In Paris, Precious Okoyomon conjures a dreamlike apocalypse where erotic bears and atomic intimacy unravel the logic of shame through fables of care, collapse, and cosmic relation.
At Mendes Wood DM in Paris, Precious Okoyomon has staged something like a fable spun through the digestive tract of an angel on ecstasy. Titled “It’s important to have ur fangs out at the end of the world,” the show is an ecosystemal fever dream—fragile, libidinal, mischievous. Okoyomon, known for summoning post-apocalyptic gardens and living installations, leans deeper into the erotics of care and the metaphysics of relation. The work is not narrative but operatic—a myth told through dioramas, drawings, wallpaper, and those uncanny, ever-watching bears.
These bears—plush, exposed, sexually ambiguous—anchor the space like strange deities of a playground cult. Their rounded bellies, lace panties, and shimmery eyes exude a perverse innocence, a softened affront to shame and repression. Protected behind glass or nets, they inhabit their own closed loop of pleasure. Like transitional objects, they oscillate between the infantile and the sacred, metaphors for a relational self that is always incomplete, always in becoming. Here, Okoyomon doesn't offer critique so much as seduction—drawing us into a world where softness is armor and exposure is ritual.
At the atomic level, the show hums with the logic of physics: nothing exists alone. Like Sloterdijk’s microspheres, or particles vibrating in fields of force, every form and gesture here exists in relation—to another, to nature, to memory. Even the drawings, some scorched with fire, evoke the entropy of systems that are alive, vulnerable, interdependent. The apocalypse in Okoyomon’s lexicon is not a singular event but a mode of being—ecstatic, porous, unresolved. “The I is always plural,” the exhibition seems to whisper.

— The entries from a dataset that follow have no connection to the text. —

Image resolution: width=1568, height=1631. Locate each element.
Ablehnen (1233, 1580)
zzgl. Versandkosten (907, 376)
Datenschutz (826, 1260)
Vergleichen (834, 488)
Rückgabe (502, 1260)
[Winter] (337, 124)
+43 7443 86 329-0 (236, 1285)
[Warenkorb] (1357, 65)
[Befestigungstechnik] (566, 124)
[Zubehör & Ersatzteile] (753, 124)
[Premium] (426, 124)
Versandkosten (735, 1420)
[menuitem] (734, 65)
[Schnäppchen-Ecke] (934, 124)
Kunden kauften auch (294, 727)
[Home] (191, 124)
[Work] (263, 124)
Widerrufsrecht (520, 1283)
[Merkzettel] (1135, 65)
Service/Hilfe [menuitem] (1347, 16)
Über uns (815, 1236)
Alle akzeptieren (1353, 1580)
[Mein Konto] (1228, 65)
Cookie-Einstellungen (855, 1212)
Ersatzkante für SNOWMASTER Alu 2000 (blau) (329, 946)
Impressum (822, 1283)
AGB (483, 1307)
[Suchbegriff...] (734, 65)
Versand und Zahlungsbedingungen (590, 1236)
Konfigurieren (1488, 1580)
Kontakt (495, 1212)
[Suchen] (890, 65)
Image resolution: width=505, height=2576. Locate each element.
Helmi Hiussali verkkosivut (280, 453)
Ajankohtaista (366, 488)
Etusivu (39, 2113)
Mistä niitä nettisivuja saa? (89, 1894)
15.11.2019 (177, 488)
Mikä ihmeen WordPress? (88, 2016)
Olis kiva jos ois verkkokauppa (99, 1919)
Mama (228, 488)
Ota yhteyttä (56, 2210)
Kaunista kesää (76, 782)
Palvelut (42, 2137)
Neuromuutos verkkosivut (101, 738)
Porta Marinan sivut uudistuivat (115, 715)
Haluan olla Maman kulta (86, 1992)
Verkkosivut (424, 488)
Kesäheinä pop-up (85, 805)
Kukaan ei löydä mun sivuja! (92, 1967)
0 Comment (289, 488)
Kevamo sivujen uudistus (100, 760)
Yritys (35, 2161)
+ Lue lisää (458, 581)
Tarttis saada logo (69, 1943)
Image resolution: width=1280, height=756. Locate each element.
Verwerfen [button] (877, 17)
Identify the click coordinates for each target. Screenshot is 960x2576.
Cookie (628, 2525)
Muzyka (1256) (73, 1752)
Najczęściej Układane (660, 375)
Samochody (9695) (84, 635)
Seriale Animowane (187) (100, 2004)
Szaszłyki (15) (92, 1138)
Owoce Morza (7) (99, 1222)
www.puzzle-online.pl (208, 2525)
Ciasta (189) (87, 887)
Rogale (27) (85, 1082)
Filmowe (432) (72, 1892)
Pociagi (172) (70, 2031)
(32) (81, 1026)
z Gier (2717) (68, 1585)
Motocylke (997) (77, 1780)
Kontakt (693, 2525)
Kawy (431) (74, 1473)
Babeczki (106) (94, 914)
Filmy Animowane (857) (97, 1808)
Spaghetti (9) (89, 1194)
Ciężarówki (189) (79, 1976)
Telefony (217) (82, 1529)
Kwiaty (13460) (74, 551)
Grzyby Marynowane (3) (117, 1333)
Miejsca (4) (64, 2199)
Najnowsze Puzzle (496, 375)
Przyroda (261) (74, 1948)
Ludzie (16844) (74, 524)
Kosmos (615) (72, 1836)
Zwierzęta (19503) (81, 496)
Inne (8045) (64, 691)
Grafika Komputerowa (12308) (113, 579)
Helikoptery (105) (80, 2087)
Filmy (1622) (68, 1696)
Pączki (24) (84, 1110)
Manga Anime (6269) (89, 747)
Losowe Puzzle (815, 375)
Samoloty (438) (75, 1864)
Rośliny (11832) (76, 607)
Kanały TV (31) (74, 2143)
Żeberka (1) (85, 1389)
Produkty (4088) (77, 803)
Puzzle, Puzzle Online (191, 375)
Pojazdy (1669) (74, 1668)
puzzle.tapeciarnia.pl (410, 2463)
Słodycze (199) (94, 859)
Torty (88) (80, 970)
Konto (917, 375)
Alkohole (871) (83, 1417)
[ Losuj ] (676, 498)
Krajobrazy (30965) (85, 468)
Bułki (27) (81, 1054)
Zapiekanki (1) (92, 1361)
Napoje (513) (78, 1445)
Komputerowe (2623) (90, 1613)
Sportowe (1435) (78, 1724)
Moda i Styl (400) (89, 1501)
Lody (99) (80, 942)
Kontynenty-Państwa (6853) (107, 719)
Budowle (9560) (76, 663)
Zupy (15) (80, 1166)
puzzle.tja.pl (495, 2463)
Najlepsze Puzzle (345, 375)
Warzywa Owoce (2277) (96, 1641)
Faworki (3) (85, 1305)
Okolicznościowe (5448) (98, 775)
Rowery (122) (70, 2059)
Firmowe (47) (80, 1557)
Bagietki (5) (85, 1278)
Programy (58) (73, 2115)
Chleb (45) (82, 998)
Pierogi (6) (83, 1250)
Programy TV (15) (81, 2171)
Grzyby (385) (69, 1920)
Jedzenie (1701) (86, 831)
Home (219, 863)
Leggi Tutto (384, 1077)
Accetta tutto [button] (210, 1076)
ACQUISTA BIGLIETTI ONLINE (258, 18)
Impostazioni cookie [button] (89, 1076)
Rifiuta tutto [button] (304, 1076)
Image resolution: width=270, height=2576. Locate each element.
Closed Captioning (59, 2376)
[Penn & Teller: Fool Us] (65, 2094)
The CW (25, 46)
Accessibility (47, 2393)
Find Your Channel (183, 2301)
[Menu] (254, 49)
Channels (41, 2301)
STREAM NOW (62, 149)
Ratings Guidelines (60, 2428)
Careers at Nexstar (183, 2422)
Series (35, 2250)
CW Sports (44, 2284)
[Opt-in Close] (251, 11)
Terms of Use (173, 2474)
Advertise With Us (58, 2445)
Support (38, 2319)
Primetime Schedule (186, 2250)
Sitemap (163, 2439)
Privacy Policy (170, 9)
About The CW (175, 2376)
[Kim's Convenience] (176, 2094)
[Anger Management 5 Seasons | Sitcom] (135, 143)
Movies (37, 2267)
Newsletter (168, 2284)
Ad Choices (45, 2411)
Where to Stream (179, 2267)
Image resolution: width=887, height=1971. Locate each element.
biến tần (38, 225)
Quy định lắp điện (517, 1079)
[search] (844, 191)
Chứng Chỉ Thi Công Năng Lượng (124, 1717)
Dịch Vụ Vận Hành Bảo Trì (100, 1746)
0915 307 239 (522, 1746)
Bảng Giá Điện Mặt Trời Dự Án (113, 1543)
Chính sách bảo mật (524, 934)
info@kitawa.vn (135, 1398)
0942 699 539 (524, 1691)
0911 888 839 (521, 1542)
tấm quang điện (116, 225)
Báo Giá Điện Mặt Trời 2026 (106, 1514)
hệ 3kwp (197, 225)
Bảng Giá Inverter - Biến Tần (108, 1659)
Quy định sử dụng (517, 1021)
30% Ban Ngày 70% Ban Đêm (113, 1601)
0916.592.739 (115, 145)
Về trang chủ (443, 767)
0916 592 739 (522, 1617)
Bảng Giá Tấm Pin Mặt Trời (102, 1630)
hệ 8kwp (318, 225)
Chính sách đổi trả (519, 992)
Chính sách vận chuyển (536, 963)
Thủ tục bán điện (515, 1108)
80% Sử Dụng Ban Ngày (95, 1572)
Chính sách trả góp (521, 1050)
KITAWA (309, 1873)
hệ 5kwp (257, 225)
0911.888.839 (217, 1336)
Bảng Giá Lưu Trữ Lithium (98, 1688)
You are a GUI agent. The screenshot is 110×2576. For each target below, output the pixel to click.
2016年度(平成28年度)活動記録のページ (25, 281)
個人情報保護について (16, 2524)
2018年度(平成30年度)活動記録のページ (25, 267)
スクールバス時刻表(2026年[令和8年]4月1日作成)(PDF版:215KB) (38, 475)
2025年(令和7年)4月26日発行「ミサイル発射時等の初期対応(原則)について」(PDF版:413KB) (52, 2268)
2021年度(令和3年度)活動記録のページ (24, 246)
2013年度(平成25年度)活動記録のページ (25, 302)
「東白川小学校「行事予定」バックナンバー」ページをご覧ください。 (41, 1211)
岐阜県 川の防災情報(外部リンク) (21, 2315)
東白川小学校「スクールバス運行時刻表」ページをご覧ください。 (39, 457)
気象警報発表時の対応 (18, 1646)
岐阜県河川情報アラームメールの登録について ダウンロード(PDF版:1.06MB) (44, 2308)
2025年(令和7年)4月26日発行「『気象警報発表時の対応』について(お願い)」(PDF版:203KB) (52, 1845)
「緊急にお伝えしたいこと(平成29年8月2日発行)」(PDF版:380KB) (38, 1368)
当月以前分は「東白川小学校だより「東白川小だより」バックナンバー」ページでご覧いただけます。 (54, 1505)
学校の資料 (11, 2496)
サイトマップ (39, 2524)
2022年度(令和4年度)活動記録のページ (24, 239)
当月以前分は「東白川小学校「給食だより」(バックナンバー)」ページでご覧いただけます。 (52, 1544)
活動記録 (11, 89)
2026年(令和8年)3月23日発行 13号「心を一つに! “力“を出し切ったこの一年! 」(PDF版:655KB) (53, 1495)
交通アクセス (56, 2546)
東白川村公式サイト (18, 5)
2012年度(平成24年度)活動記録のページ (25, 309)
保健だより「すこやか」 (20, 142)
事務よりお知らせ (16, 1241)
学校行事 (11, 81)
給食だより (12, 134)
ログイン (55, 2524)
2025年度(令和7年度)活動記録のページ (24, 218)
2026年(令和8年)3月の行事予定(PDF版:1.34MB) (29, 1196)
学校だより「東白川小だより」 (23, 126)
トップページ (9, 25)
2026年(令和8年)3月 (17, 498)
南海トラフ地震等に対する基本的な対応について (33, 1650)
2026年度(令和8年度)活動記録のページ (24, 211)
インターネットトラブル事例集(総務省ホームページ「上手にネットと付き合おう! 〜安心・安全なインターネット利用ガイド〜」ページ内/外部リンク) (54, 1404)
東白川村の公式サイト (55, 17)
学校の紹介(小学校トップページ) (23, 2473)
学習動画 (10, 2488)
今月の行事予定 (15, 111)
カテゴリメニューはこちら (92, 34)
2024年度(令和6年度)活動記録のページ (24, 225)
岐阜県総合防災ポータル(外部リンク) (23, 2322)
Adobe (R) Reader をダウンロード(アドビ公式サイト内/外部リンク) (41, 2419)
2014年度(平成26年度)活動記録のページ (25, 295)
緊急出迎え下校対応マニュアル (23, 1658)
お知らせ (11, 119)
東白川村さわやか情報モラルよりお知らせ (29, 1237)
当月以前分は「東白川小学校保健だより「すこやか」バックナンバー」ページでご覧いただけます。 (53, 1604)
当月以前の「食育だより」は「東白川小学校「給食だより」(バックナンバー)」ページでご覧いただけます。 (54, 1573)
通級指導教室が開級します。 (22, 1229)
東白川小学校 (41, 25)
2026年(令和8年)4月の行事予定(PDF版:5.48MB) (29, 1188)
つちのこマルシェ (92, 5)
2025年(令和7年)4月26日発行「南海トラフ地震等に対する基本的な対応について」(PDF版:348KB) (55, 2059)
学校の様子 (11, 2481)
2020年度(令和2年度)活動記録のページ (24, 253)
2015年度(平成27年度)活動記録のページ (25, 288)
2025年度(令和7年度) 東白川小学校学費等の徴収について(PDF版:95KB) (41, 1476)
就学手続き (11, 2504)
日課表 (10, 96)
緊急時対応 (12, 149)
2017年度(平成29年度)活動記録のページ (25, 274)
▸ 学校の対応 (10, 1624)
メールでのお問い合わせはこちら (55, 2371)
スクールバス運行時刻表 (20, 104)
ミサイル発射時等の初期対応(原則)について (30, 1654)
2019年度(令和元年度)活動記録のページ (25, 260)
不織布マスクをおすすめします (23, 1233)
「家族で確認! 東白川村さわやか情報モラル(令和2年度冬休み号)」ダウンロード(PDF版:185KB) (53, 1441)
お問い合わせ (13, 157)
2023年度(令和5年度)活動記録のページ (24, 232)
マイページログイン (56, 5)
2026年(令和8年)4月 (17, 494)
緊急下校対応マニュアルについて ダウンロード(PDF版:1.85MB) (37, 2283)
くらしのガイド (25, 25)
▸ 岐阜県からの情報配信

Eroticism here is not merely sexual but structural—a way of refusing fixed identities or moral hierarchies. The bears’ open postures, their anointed orifices and fecund gestures, embrace a cosmology of touch that resists cleanliness or closure. There is no binary between care and carnality, no difference between milk and decay. Love, as Christina Sharpe suggests, is not redemptive but method: a movement through and with brokenness, a refusal to let pain petrify.
Okoyomon’s ecological references are not benign pastoralism but feral systematics—overgrown, tangled, voracious. Gardens and beings alike devour as they nurture. This is fragilization as method: the embrace of what Ettinger calls the “matrixial borderspace,” where empathy emerges not through strength but through penetrability. It’s a politics of emotional mycelium—trauma metabolized communally, through pleasure as much as grief.
What remains is a world seen from a particle’s vantage: borderless, circling, already ending and endlessly beginning. The show is apocalyptic only in the sense that it marks a transition—a letting go, a glimmering fall into the intimacy of everything. Okoyomon’s fable doesn’t warn us of the end but invites us to bite into it, fangs bared, mouth full.